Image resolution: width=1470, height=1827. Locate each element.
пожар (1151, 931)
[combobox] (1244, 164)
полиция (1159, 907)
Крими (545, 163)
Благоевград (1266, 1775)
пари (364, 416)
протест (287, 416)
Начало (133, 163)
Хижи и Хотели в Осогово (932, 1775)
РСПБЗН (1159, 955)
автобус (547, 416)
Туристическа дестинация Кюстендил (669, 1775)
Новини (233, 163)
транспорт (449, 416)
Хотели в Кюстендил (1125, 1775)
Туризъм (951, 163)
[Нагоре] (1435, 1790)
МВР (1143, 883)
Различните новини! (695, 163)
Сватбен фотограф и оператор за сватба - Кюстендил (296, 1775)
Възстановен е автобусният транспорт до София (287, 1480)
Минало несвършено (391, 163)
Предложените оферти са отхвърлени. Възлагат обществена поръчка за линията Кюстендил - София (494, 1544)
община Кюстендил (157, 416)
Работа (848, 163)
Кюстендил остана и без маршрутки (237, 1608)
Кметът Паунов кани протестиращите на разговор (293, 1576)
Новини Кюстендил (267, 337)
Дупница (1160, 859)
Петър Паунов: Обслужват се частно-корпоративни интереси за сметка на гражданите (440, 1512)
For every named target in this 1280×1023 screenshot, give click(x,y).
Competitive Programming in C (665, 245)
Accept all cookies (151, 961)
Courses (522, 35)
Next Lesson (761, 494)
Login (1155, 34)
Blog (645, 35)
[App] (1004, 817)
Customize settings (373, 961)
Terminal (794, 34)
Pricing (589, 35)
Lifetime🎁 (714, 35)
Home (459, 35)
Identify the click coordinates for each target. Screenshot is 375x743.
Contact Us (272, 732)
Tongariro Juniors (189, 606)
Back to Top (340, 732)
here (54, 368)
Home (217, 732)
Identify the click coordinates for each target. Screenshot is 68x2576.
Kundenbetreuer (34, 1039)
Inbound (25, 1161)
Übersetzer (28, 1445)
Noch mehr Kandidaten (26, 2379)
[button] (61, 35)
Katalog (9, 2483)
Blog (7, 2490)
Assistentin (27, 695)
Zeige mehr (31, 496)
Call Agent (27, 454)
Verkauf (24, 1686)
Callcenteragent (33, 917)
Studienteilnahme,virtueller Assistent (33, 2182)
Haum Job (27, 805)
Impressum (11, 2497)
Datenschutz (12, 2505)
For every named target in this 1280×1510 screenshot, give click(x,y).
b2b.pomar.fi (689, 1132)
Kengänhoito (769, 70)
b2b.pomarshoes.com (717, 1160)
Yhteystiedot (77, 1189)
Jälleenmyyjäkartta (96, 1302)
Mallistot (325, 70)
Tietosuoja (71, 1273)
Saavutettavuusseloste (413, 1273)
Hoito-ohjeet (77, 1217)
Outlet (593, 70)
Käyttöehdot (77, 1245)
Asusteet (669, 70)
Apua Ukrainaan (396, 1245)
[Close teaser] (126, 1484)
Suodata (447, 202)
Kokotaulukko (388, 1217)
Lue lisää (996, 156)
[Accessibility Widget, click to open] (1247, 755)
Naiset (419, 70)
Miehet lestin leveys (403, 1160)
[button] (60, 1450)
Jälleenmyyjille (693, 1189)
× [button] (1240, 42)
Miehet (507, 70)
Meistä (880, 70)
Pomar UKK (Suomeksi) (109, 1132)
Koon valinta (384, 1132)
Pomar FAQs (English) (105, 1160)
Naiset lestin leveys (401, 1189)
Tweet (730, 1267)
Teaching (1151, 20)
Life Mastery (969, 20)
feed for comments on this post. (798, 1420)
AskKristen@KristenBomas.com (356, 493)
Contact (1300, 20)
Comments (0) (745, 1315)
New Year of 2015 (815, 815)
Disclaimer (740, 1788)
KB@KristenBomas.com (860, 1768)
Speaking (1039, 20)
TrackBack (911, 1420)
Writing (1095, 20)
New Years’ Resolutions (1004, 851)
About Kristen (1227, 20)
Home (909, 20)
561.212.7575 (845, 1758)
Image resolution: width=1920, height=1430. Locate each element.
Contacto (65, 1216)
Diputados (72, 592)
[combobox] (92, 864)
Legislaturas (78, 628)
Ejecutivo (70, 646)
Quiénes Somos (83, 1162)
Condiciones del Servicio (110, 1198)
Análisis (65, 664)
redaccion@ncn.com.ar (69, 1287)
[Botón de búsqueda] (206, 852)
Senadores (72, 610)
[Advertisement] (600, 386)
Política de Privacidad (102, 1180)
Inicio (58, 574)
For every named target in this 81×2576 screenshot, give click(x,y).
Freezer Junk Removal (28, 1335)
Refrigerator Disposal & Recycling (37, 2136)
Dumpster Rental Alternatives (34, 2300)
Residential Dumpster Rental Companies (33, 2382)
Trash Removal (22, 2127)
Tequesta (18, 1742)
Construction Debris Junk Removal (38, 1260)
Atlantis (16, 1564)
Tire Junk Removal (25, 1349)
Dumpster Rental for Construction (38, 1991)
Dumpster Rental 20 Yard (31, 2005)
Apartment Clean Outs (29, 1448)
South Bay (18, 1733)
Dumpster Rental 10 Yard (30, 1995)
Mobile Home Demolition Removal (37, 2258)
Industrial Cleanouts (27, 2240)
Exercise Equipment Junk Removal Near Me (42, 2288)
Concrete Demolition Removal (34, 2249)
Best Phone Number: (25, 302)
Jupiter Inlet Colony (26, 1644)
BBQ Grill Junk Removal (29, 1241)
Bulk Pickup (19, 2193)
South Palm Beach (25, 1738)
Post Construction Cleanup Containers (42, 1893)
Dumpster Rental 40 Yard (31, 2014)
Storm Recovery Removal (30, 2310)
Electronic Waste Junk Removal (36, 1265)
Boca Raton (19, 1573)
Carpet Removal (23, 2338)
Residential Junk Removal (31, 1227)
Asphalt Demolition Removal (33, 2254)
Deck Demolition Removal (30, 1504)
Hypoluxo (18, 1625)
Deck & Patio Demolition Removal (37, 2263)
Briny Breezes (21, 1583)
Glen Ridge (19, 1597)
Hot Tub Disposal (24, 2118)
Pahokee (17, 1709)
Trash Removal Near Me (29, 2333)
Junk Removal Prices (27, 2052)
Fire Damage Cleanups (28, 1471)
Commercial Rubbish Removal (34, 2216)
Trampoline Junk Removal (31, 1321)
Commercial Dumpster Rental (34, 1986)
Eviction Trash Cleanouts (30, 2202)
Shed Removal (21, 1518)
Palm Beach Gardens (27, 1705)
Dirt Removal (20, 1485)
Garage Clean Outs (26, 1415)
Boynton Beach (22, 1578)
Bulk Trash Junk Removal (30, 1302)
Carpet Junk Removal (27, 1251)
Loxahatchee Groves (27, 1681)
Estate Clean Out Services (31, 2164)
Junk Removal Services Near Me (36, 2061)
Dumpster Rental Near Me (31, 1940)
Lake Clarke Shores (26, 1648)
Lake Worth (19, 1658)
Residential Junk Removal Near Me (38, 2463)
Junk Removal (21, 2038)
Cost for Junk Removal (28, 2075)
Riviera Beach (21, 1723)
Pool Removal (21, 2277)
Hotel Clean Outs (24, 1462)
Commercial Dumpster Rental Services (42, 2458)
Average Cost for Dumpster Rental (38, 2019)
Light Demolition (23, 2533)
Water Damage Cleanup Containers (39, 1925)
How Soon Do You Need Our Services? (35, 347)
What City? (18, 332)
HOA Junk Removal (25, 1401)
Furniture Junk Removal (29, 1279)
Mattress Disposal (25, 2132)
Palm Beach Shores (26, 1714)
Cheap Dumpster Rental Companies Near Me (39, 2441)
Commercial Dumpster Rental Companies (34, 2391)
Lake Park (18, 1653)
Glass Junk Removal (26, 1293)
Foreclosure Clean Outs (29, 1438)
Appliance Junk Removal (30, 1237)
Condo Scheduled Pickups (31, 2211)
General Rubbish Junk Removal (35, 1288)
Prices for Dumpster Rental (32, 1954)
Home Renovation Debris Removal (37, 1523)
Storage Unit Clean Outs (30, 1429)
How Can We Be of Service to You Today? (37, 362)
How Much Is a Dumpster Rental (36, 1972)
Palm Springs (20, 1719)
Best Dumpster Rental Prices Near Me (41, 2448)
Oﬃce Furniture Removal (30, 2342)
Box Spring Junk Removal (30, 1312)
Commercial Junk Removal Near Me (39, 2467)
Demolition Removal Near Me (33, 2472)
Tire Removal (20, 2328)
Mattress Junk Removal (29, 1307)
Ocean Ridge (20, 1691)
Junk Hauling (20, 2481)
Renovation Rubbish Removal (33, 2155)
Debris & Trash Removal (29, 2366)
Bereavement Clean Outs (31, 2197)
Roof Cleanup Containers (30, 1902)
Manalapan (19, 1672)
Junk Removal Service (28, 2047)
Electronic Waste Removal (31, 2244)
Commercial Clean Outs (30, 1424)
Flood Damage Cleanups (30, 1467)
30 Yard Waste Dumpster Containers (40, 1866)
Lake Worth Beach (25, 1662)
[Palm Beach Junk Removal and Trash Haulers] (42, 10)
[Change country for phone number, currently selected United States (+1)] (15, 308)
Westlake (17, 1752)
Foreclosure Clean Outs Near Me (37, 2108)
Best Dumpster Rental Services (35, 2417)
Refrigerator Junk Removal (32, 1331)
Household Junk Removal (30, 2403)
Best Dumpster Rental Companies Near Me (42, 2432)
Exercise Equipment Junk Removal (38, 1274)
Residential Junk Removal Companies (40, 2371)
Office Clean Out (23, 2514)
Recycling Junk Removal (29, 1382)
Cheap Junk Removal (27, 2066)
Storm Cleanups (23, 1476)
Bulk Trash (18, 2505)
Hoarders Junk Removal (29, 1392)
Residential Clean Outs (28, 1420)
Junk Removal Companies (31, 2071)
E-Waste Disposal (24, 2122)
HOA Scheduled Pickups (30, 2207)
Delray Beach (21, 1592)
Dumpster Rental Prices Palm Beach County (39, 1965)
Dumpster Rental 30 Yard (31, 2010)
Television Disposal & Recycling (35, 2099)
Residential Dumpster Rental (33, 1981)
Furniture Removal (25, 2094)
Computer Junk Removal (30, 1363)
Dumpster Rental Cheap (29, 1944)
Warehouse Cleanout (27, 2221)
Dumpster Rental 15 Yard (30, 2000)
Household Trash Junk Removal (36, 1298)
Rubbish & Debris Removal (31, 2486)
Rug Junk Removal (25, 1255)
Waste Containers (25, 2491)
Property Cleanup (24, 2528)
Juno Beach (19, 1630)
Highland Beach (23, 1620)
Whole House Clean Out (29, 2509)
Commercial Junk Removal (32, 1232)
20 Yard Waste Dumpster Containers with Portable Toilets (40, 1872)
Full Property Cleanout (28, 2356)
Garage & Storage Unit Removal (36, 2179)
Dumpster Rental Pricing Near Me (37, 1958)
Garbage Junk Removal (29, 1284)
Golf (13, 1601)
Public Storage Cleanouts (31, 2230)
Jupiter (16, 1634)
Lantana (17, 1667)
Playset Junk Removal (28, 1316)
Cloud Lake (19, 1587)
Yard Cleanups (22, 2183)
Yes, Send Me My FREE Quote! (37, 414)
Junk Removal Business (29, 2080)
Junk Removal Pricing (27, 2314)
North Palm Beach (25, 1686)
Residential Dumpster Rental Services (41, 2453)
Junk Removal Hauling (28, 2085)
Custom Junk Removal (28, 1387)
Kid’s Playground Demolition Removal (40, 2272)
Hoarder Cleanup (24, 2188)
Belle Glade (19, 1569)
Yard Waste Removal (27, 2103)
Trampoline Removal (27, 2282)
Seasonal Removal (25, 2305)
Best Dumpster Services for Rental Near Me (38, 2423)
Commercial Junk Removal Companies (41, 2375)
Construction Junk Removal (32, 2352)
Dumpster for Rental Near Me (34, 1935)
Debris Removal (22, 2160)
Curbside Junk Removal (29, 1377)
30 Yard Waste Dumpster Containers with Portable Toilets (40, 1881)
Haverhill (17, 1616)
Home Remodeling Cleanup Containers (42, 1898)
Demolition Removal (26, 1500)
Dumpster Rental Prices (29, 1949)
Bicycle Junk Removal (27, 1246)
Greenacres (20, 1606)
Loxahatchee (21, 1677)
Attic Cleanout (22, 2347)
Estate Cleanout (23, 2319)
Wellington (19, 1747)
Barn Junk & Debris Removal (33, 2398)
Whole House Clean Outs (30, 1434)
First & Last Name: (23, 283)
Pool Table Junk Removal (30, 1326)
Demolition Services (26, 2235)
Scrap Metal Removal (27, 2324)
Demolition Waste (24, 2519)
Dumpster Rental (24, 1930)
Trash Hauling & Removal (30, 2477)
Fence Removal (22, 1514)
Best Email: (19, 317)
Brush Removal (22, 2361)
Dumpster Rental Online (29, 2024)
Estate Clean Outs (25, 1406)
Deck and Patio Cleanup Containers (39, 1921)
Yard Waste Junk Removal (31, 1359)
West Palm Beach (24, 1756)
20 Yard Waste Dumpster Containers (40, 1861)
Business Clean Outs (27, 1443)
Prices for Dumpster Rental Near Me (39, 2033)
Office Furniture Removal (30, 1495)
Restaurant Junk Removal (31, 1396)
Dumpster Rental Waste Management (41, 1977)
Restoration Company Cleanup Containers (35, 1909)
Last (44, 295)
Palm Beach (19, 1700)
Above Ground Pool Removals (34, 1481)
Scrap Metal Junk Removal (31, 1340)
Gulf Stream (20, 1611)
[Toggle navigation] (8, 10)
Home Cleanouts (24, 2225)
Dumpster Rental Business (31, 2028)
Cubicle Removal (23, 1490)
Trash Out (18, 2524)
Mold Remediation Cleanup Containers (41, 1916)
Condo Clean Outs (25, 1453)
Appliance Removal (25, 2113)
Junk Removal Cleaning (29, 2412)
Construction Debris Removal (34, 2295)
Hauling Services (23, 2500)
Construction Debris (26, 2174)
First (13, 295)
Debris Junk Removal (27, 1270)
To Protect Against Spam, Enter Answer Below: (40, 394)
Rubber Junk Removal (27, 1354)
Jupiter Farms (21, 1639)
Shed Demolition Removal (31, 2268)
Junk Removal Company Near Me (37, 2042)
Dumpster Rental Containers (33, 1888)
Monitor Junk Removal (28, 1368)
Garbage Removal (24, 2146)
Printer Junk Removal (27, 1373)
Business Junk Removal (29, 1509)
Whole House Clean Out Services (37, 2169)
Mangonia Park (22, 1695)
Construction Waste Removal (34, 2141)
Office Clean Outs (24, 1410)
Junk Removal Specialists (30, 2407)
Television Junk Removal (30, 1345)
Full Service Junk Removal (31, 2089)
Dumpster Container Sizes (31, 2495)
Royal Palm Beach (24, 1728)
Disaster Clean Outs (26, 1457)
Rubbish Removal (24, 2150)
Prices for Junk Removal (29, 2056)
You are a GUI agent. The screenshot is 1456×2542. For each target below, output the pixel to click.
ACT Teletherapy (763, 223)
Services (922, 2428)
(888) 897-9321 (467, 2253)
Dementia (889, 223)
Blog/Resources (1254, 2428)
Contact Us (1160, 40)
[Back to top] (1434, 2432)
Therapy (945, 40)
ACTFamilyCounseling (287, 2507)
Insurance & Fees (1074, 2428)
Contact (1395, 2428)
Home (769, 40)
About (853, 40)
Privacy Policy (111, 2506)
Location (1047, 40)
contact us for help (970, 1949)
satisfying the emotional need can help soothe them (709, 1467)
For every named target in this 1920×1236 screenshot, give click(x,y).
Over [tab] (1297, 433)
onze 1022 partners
□ □ □ □
* [TASK OBJECTIVE] Your answer should consist of the lines from the line with "[button] (61, 35)" to the line with "Datenschutz (12, 2505)" above, repeated exactly, both ends included.

* [WRITTEN SOLUTION]
[button] (61, 35)
Katalog (9, 2483)
Blog (7, 2490)
Assistentin (27, 695)
Zeige mehr (31, 496)
Call Agent (27, 454)
Verkauf (24, 1686)
Callcenteragent (33, 917)
Studienteilnahme,virtueller Assistent (33, 2182)
Haum Job (27, 805)
Impressum (11, 2497)
Datenschutz (12, 2505)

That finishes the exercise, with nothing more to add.